Fixing rebase rather than avoiding it

Thu Mar 4 02:19:17 GMT 2010

>> Rebase should not destroy history: it should only alter history by
>> adding more arcs (and nodes) into the DAG, basically providing an
>> alternate history.  I understand that adding a parent is not something
>> that Bzr supports right now, but that doesn't change anything to the
>> fact that it would be the right thing to do.
> Bazaar (like Git or Mercurial) doesn't support modifying history; this
> includes adding parents. 

Just because it currently can't do it doesn't mean that it will never be
able to do it and even less that it should not do it.

> OTOH It could add the original revision as one of the parents to the
> newly created revisions as part of the rebase, but I'm not sure of how
> much value this is -

This would make it perfectly acceptable to rebase a branch that's
published, i.e. it would eliminate the reason to discourage the use
of rebase.

> it seems like it would just cause disk usage to go through the roof
> and confuse the hell out of users because their history would include
> a lot of (seemingly) duplicate revisions.

You're thinking about it the wrong way: you're thinking of all the
problems that a naive approach would generate.  Try to think about it
from the point of view that "we absolutely want this feature" and then
try and figure out how to make it work well.

> The whole point of rebase (as I understand it from Git users) is to
> clean up history and get rid of those old commits.

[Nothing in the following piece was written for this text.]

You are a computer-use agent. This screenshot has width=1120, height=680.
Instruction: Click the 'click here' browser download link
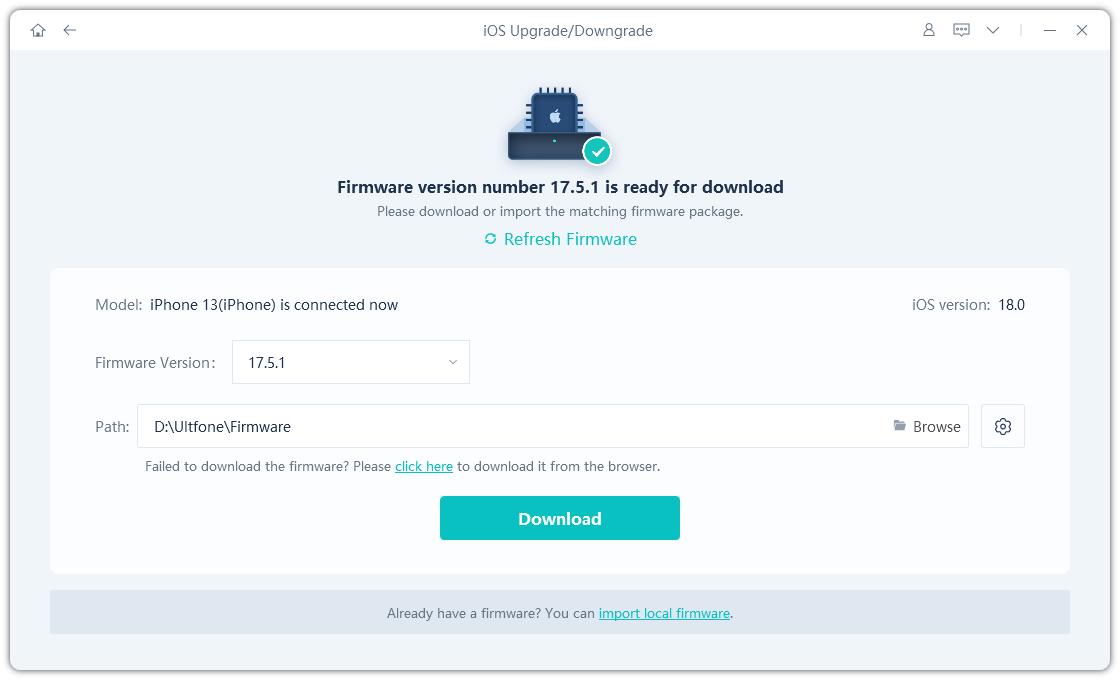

I don't think the purpose of rebase is to save space.  So yes, it is to
clean up history so you can understand the current head of a branch as
"head of parent plus this set of patches" rather than an interleaving of
patches and merges.  But if you keep *both* versions of the history, you
leave it up to the end user to choose which version of the history he
wants to look at.  So if he's got the parent' head he'll want to use the
rebased history, whereas if he's got some old head of the branch, he'll
prefer to use the non-rebased version of the history.

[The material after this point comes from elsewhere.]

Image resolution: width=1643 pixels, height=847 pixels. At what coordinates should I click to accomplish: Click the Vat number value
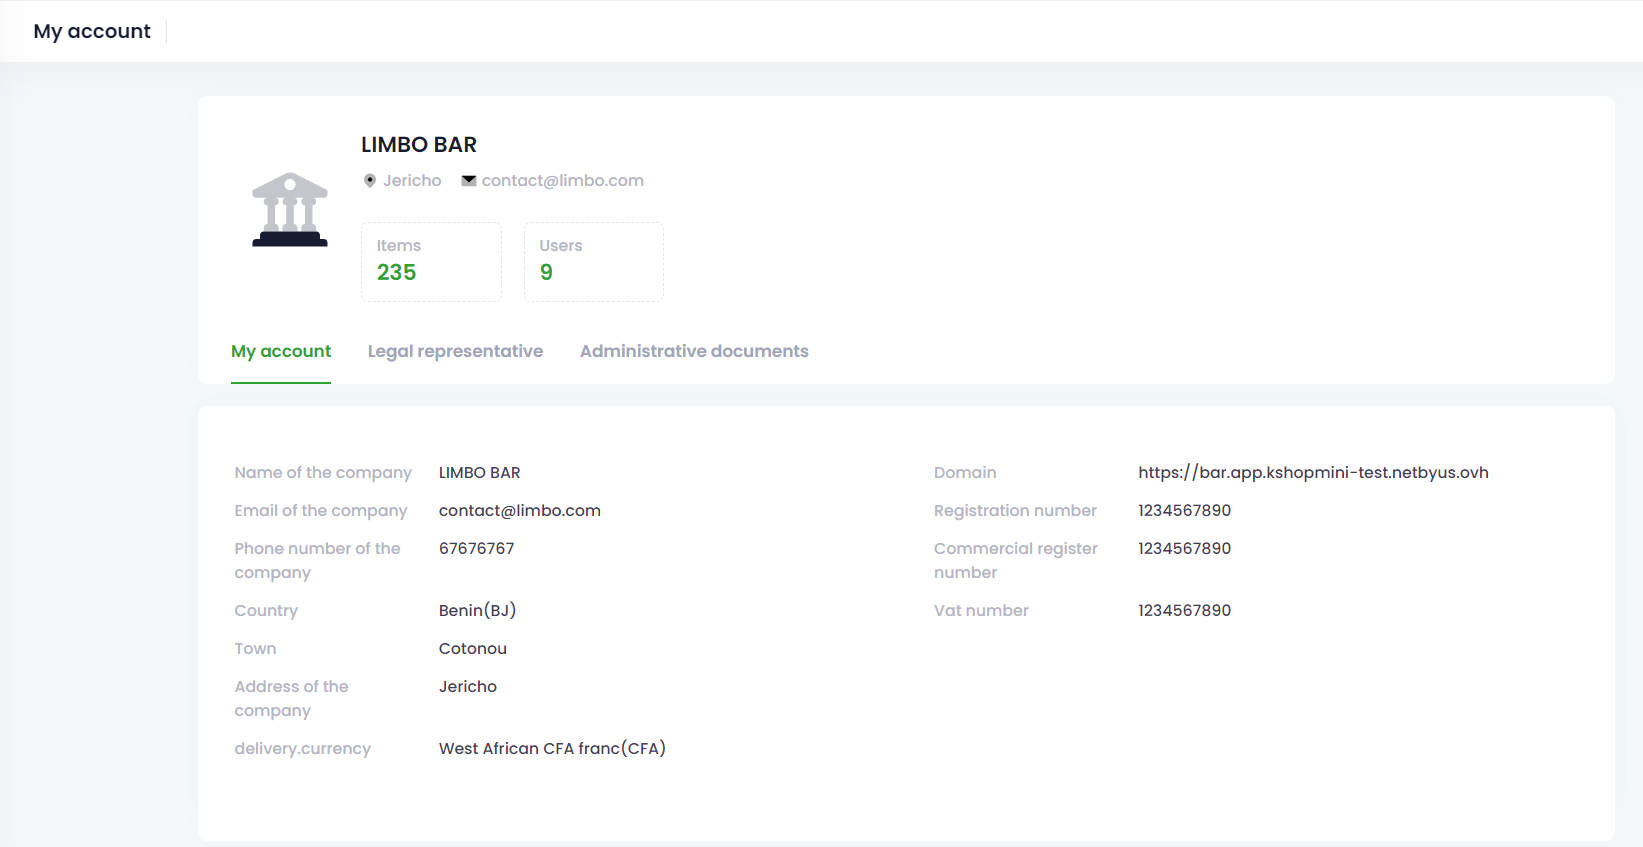click(x=1184, y=611)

> bzr-rebase already sets a 'rebase-of' revision property that contains
> the revision id of the revision the newly created revision is
> a rebase of.

Right, this could be part of the answer, but "bzr pull/merge" would need
to make use of it.

> Please also note that while "bzr dpush" has similar behaviour to rebase
> in that it appears to rewrite existing revisions, this is done for
> different reasons - the revisions are rewritten to exclude anything that
> can not be represented in the target vcs.

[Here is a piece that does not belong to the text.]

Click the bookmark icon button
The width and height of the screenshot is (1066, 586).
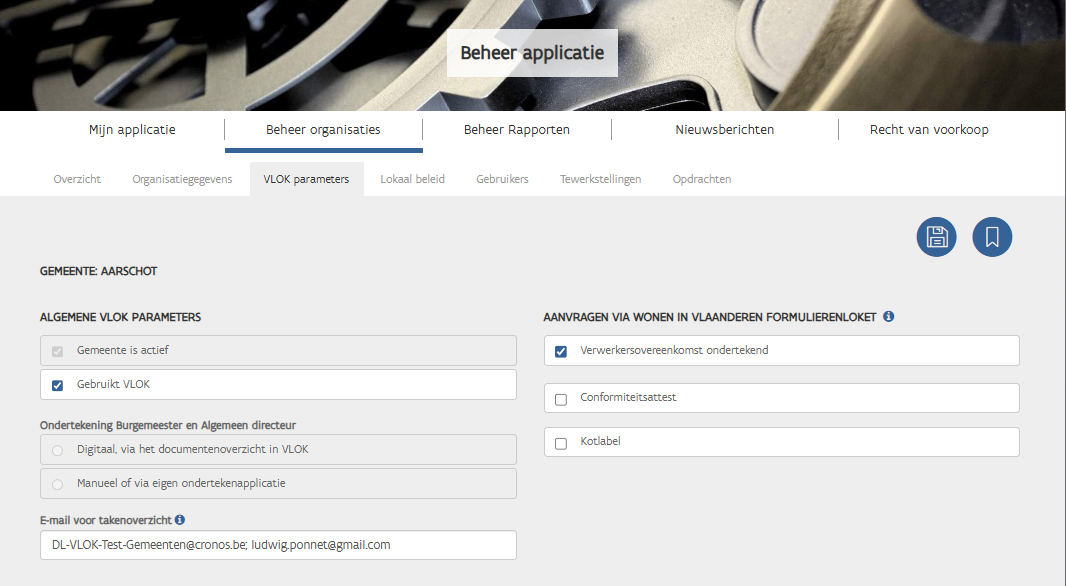click(992, 237)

Yes, the same holds for branch-filter.  These are slightly different
because they don't necessarily need to rewrite history.  Instead they
ned to create each of their new revisions with 2 parents.  E.g. when
rewriting revisions A1-B1-C1 to A2-B2-C2 by removing some of the files,
the resulting revisions should not look like:

       A2 -> B2 -> C2

but

       A2 -> B2 -> C2
       ^     ^     ^
       |     |     |
       A1 -> B1 -> C1

Of course, if the file-removal was done because you want to save disk
space (e.g. removing 90% of the files), or so as to remove copyrighted
material, this would only work if you can have such a DAG while still
getting rid of the data associated with A1,B1,C1.

        Stefan